TEXT PROVIDED:
──────────
Making sense of surgery risks

I have written on cosmetic plastic surgery complications in the past:

Complications of tummy tucks

Complications of breast augmentation

Complications of Liposuction

Cosmetic Plastic surgery complications are a fact of life. As much as you and your cosmetic plastic surgeon want nothing to do with complications, they can and do occur. The challenge for both plastic surgery patients and cosmetic plastic surgeons is to minimize the risks.

complications photo

Risk of complications common to cosmetic plastic surgery

Anesthesia risk

The risk of dying under general anesthesia, if you are reasonably healthy, is the same as the risk of dying in a car crash driving for five minutes in an urban area! There—that’s what everyone is worried about, isn’t it?
The risks of local anesthesia are very low and mainly involve getting too much anesthesia and getting a toxic dose. This is why large-volume liposuction are rarely performed these days.
Other complications can, of course, occur, but they are typically rare. These include:

  • soreness of muscles from being positioned in an uncomfortable manner
  • soreness of the throat from the placement of the breathing tube (50% risk)
  • damage to teeth (less than 2% risk), dentures or caps
  • scratching of the cornea (less than 2% risk)


The risk of bleeding is about 2% for most cosmetic surgeries. Bleeding is an important complication that most surgeons will do a great deal to avoid, as the results of surgery can be very adversely affected by hematomas, which are collections of blood. Most bleeding will occur within the first 48 hours. After that, the risk is decreased significantly. The risk of hematoma can rise, however, if patients take any blood-thinning medicines like aspirin, Motrin or other non steroidal anti-inflammatory medications.


The risk of most infections after cosmetic surgery is about 2%.  Despite the fact that surgery is performed in a sterile manner, there is a minimal and finite risk for infection in all surgery based on the bacteria on the skin and the ability of the body to deal with an influx of bacteria. Surgeries in areas with a high amount of bacteria, such as the mouth or gut, will have higher rates of infection. In some very rare cases, there are virulent “flesh-eating bacteria” on the skin, and the moment they get a chance to invade the body through a cut, they can cause severe and life-threatening infections!
──────────
INPUT DATA:
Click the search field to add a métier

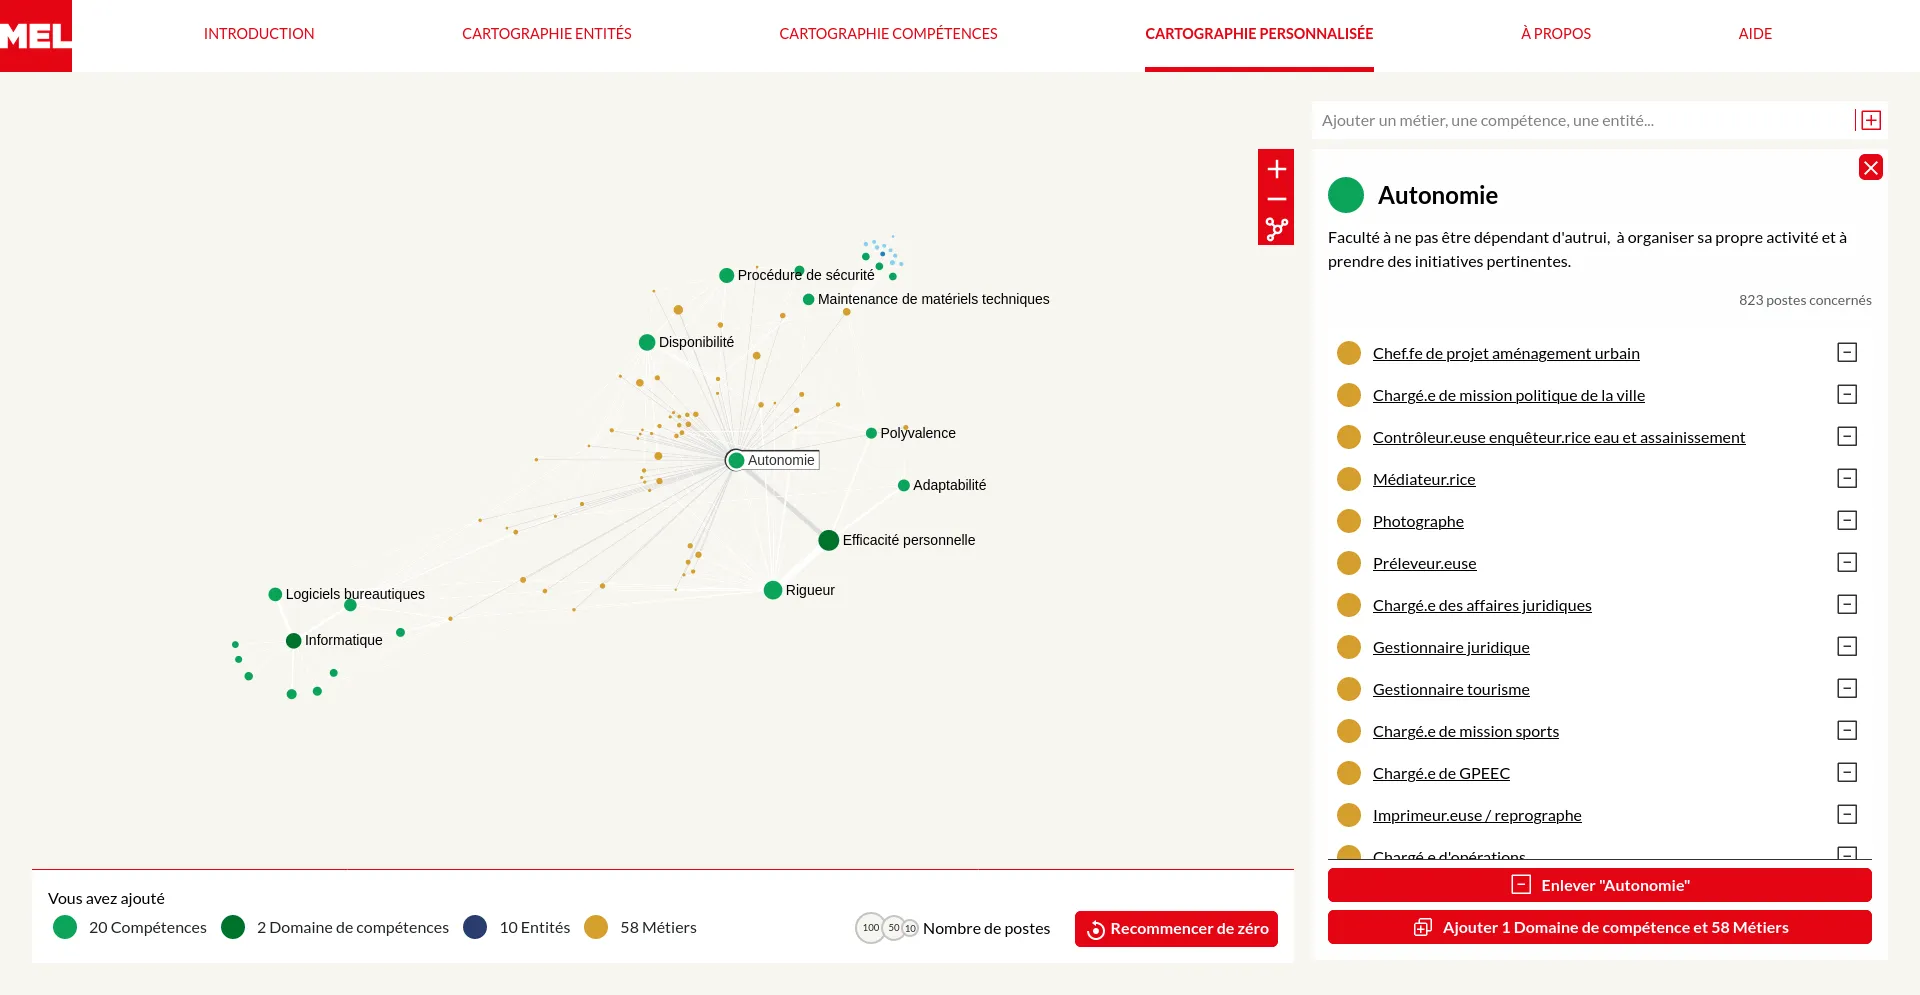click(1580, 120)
──────────
DIRECTIONS:
Using the text on surgery risks, explain why most surgeons go to great lengths to avoid bleeding.

RESPONSE AREA:
Bleeding can lead to hematomas, which are collections of blood, and these can very adversely affect the results of surgery.